The director lets the audience see scary things that the victims don’t see.

Fans of the “pitiless/merciless killers” school of horror should get a jolt out of “The Strangers,” a harrowing real-time tale of an assault on a remote country home.

This is “Funny Games” without the smug, rich villains and smug, taunt-the-audience director. It’s “When a Stranger Calls” with the menace coming from a knock on the door in the middle of the night, not a phone call, or “Vacancy” set in a ranch house, not a hotel.

Yeah, it’s derivative as all get out. You’ve seen one Hitchcock knock-off, you’ve seen them all.

But “The Strangers” is subtle, by the standards of such thrillers. It builds suspense in its own sweet time. Writer-director Bryan Bertino manipulates, lets us see things that the would-be victims don’t, scary things. He shamelessly yanks our chains, allowing the viewer to anticipate the terror to come.

And he cast this well. Liv Tyler’s reactions to the hooded, masked strangers who torment her and beau James (Scott Speedman) are human, sane and perfectly rational. A hooded hulk stands outside her window just as she opens a curtain, and she does what we’d do. She screams bloody murder. Her character’s reality keeps the film’s little lapses in logic from utterly tripping up its brisk 80 minutes.

Kristen and James have just returned from a party. They’re gloomy, drained, returning to a house with rose petals littering the floor, the bath and the bed, champagne on ice. Something hasn’t worked out.

And then come the knocks on the door, the scratches on the wall, the chimney suddenly clogged.

As the ancient turntable skips over morose folk and Merle Haggard records, the script sends James out the door at 4 in the morning, leaving Kristen to face the unknown on her own.
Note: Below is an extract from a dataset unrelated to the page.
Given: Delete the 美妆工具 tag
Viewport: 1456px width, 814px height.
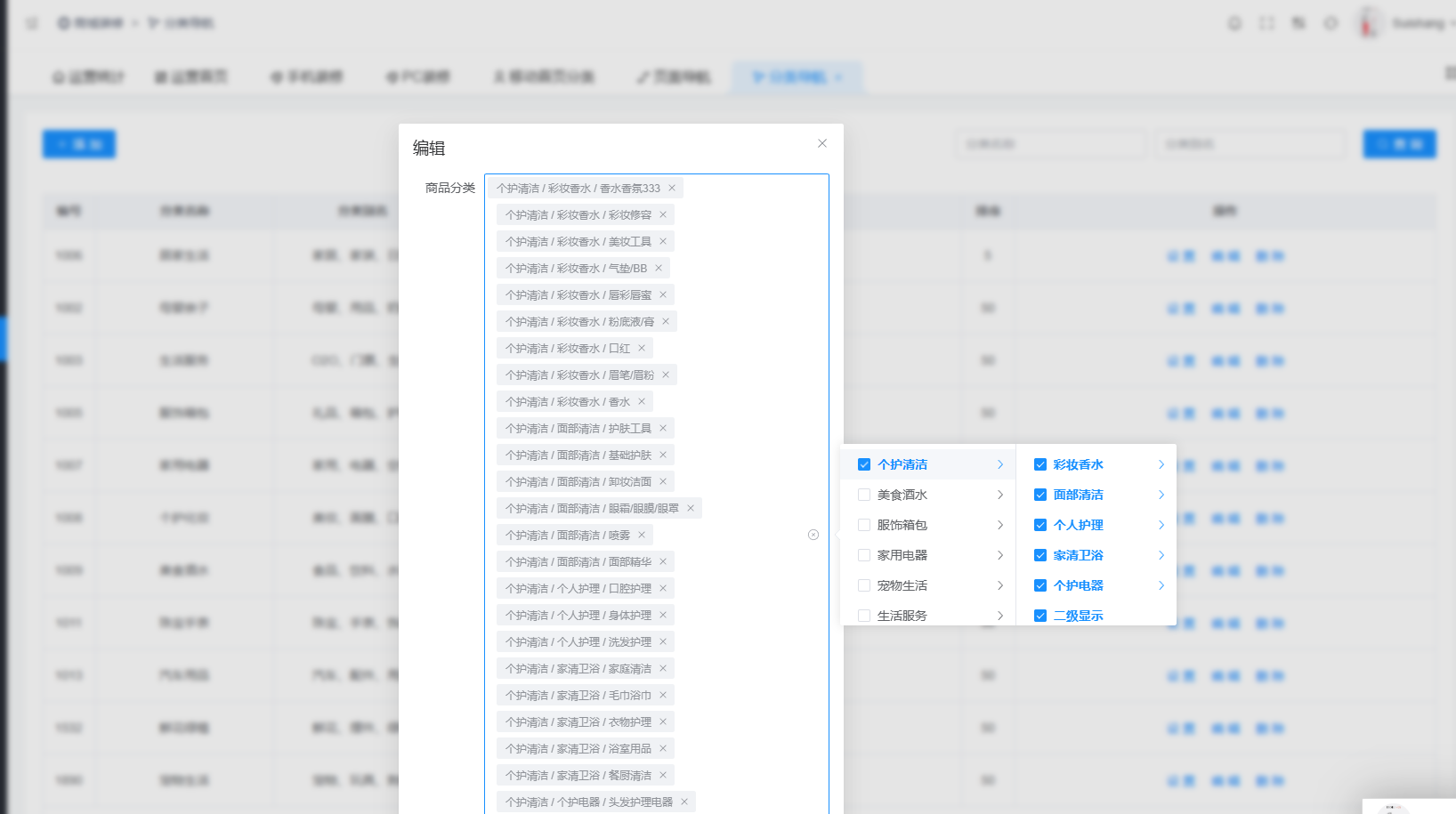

It makes James question what may or may not be happening to Kristen. And it hurls guns and knives and axes and the obligatory dead phone at the victims, and dares them to find a way to survive until daylight.

“Why are they doing this to us?” Kristen says, asking the obvious.

“It’s just us and them,” James mutters, stating the just as obvious.

The latest trend in horror, a reaction to the excruciatingly graphic torture-porn genre (”Saw”), keeps some of the worst violence away from the viewer. It’s aimed, industry watchers tell us, at teenage girls, who love to shriek at things that go knock/clatter/scratch in the night. “The Strangers,” despite its R-rating, falls neatly in with “Prom Night,” “When a Stranger Calls” and their ilk.

It’s more scary than silly, more rational than ridiculous. And if it’s shrieks you want from teen girls in the audience, “The Strangers” gets the job done.